Stored items
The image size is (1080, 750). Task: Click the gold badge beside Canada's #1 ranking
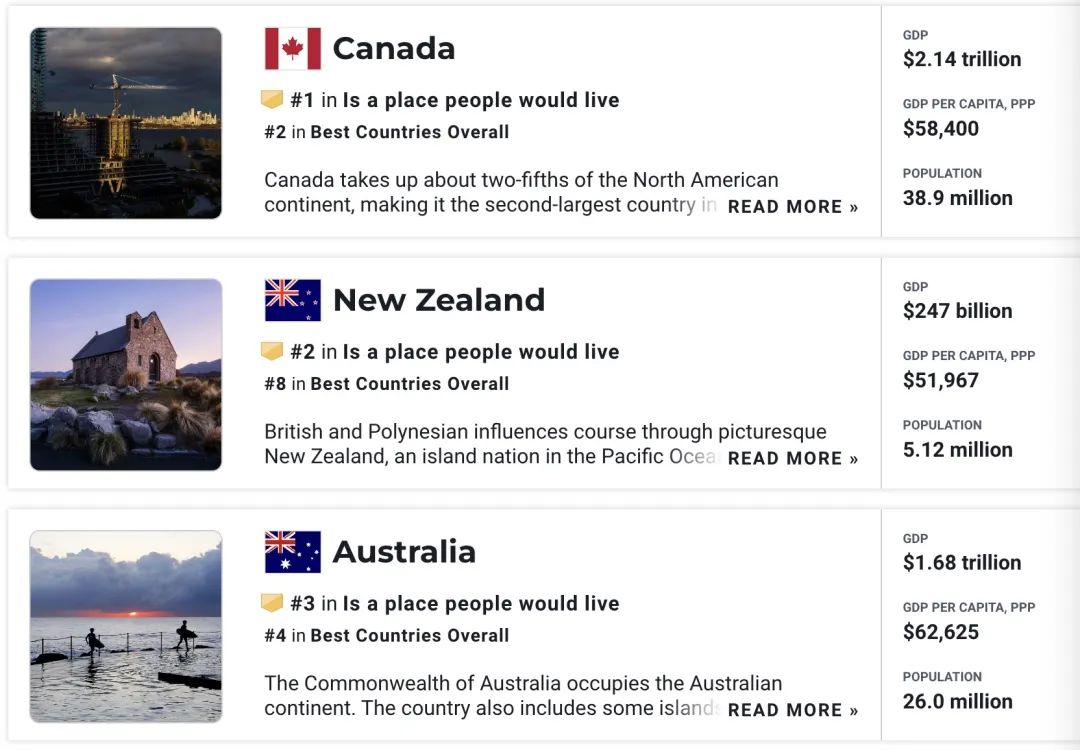click(x=272, y=100)
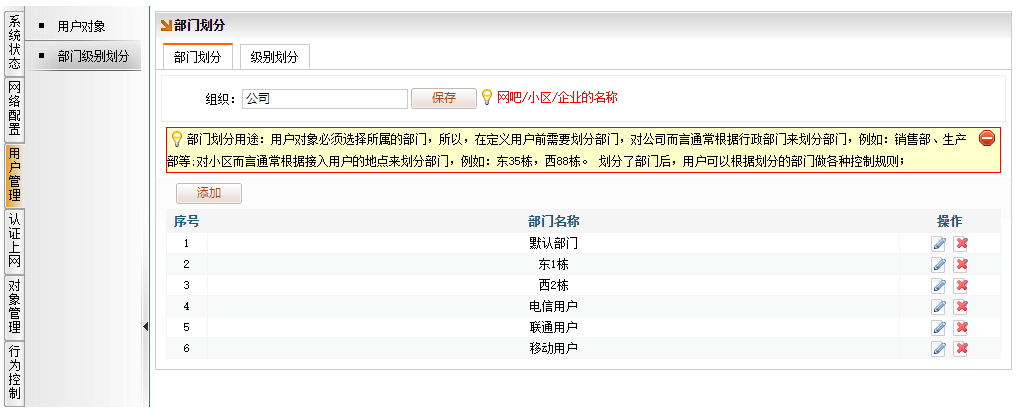Click the 添加 button

click(208, 193)
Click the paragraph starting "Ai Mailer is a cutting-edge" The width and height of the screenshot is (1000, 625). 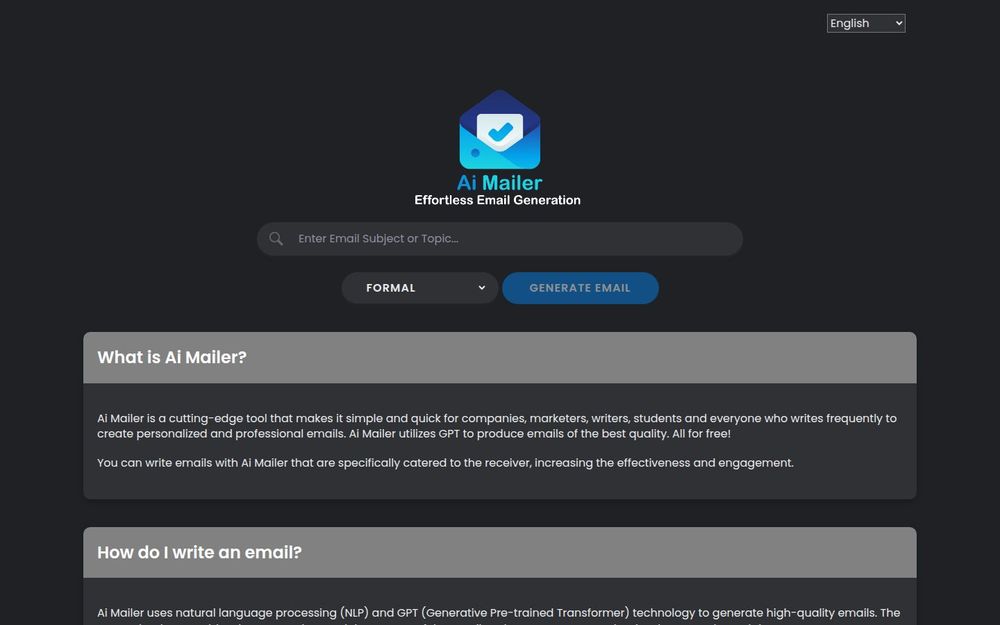coord(497,426)

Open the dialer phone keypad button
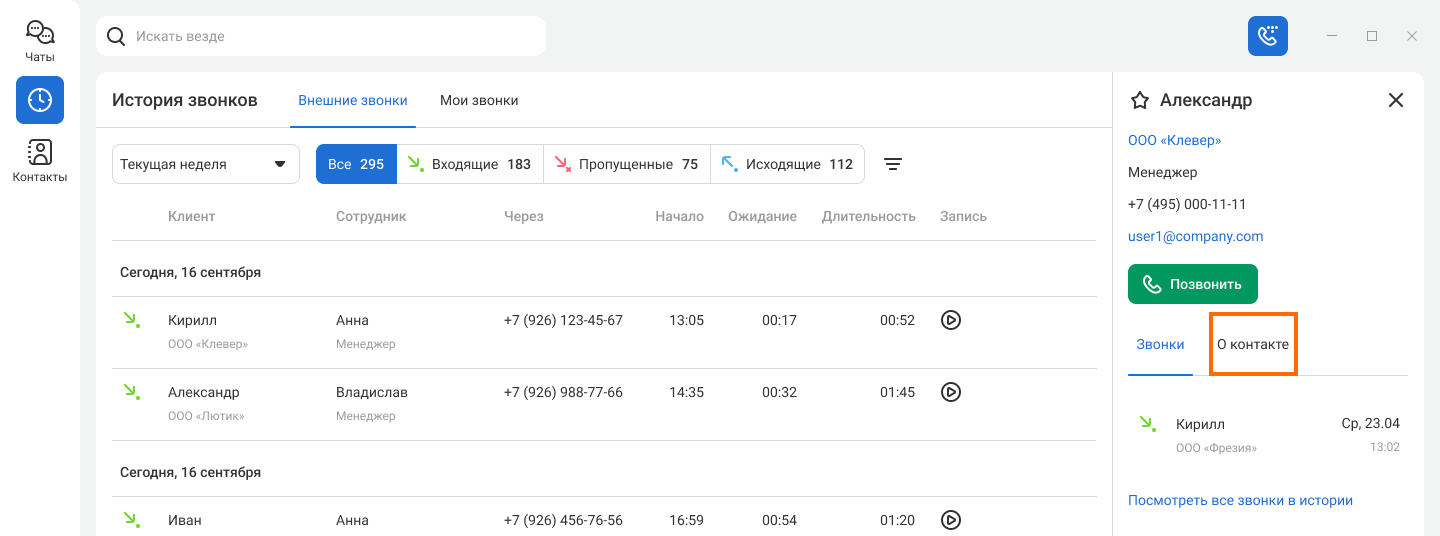1268,36
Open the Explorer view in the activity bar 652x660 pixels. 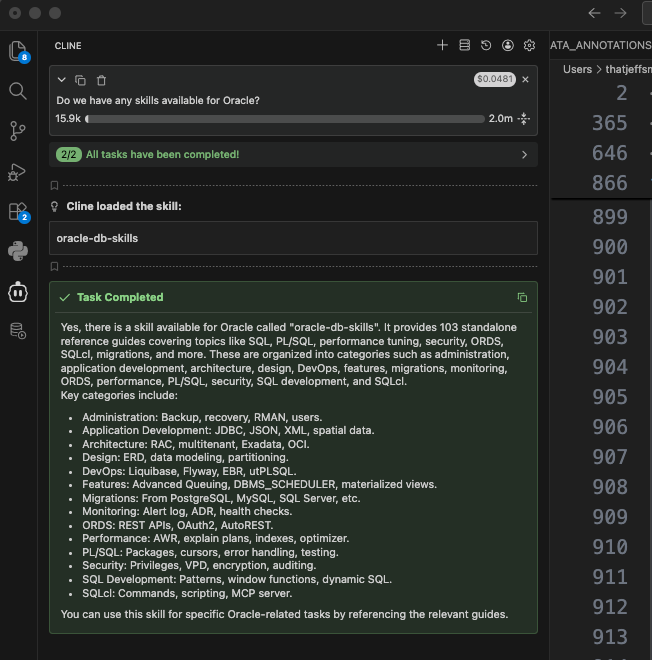17,51
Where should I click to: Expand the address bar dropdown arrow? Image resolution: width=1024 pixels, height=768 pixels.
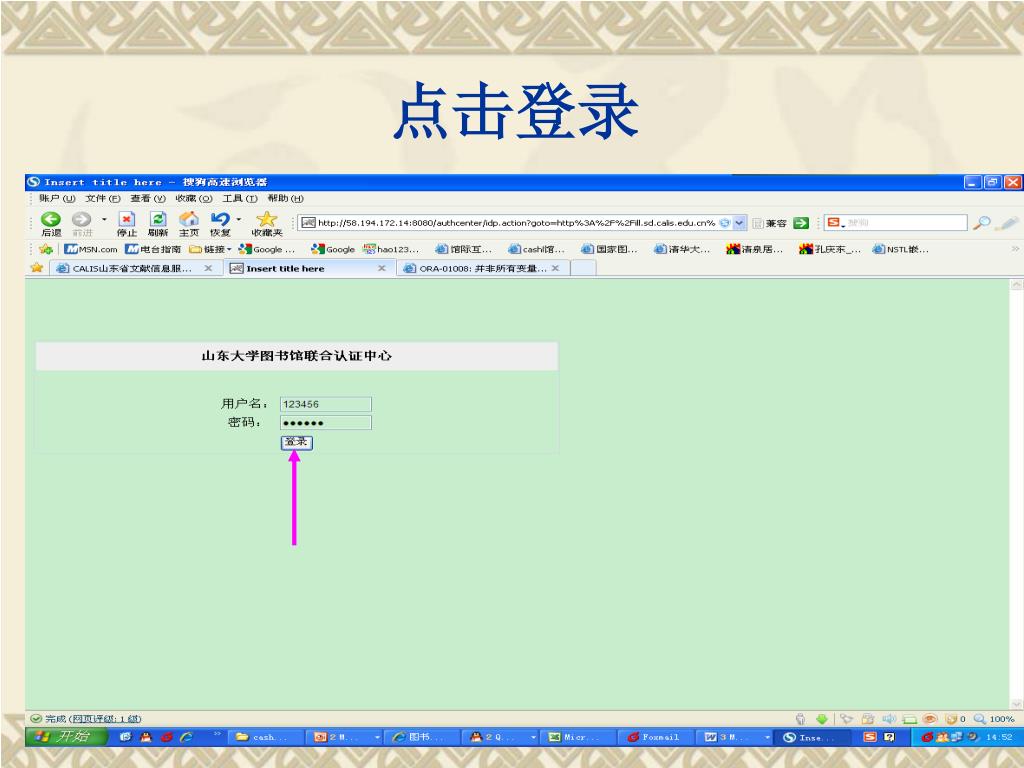pos(740,223)
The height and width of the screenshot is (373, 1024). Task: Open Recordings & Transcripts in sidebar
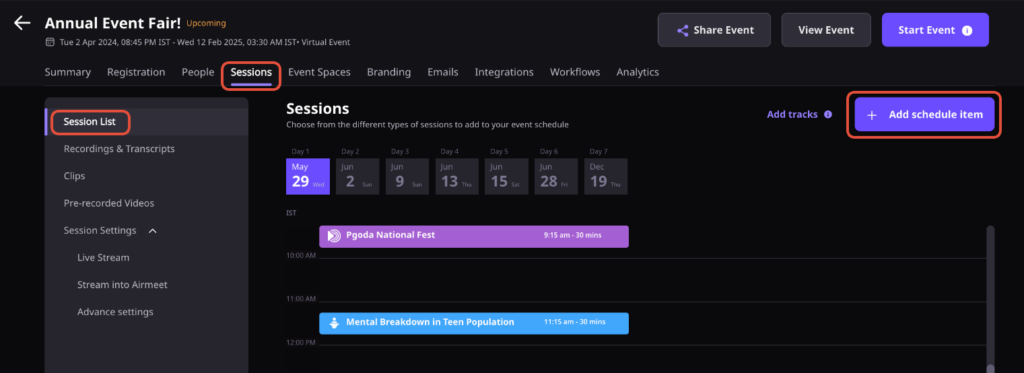119,149
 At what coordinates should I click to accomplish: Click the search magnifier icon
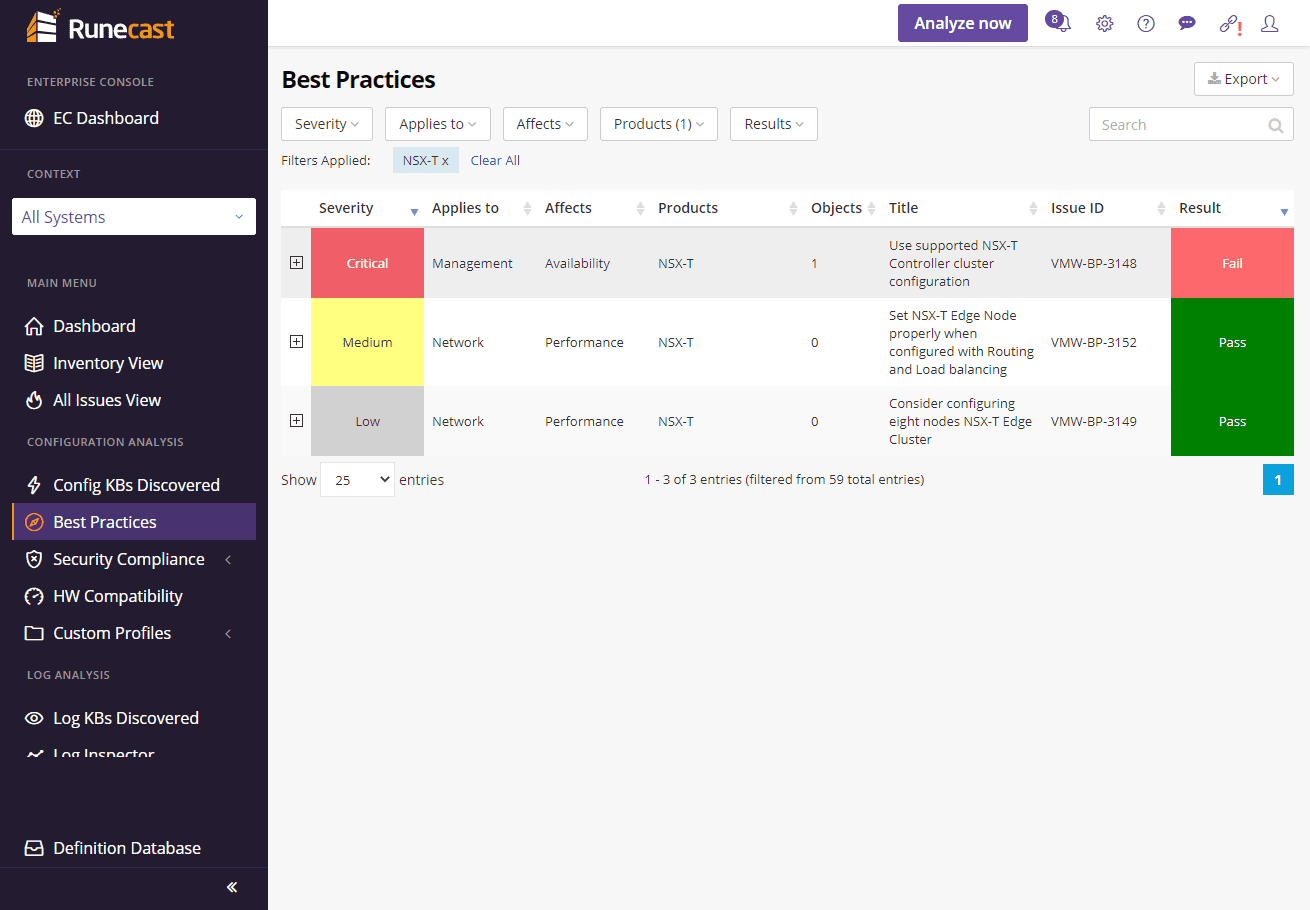tap(1275, 125)
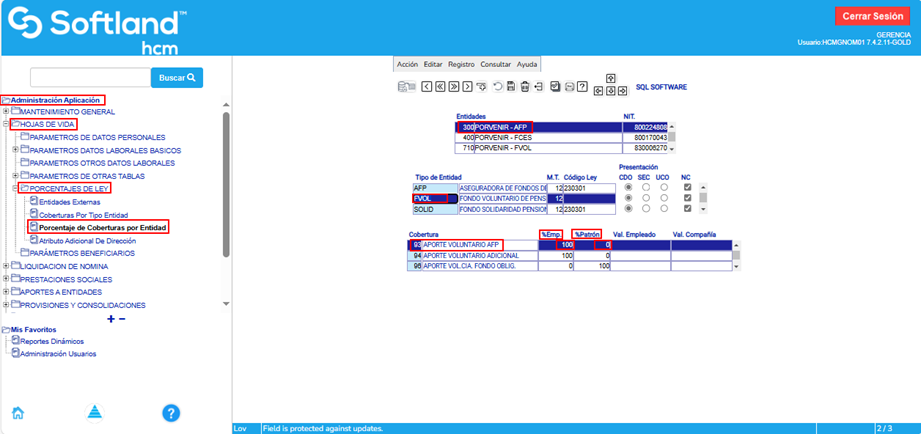Open the Registro menu
The height and width of the screenshot is (434, 921).
461,63
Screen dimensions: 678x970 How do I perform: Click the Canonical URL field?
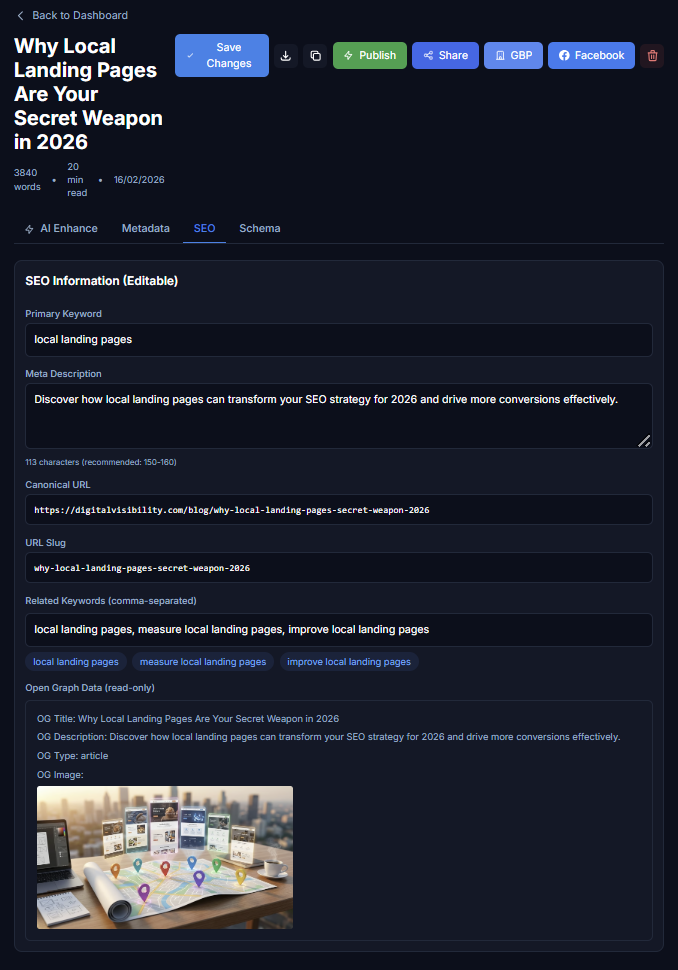339,510
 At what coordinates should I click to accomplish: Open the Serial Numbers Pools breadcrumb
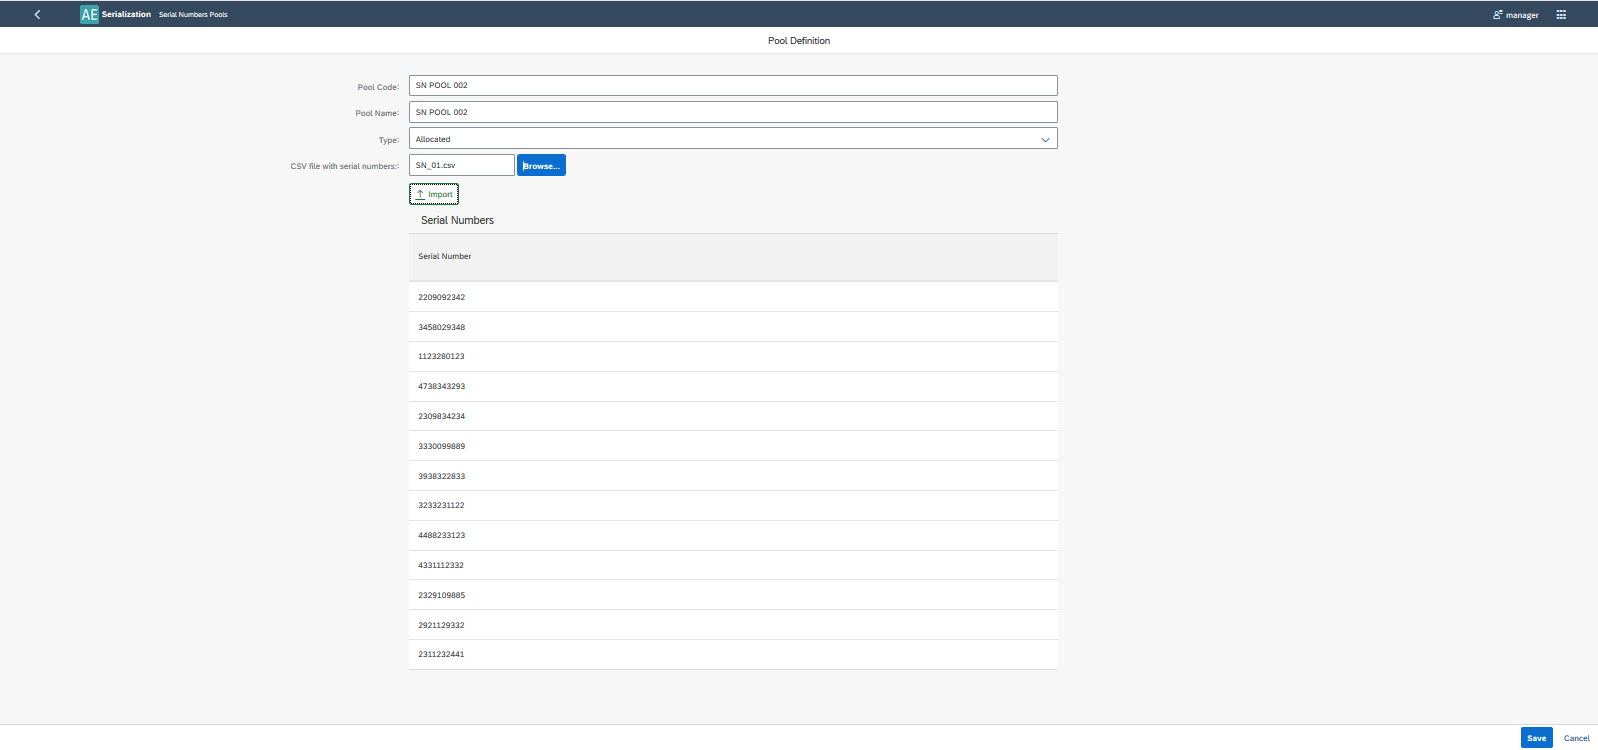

▸ Requirement:
Beginning with the line where "Screen dimensions: 678x970" appears, transcribe the records above word for word through their last line, and include no pictures.

▸ Answer below:
Screen dimensions: 678x970 How do I perform: Click the Canonical URL field?
339,510
 At what coordinates should I click to accomplish: Open the Serial Numbers Pools breadcrumb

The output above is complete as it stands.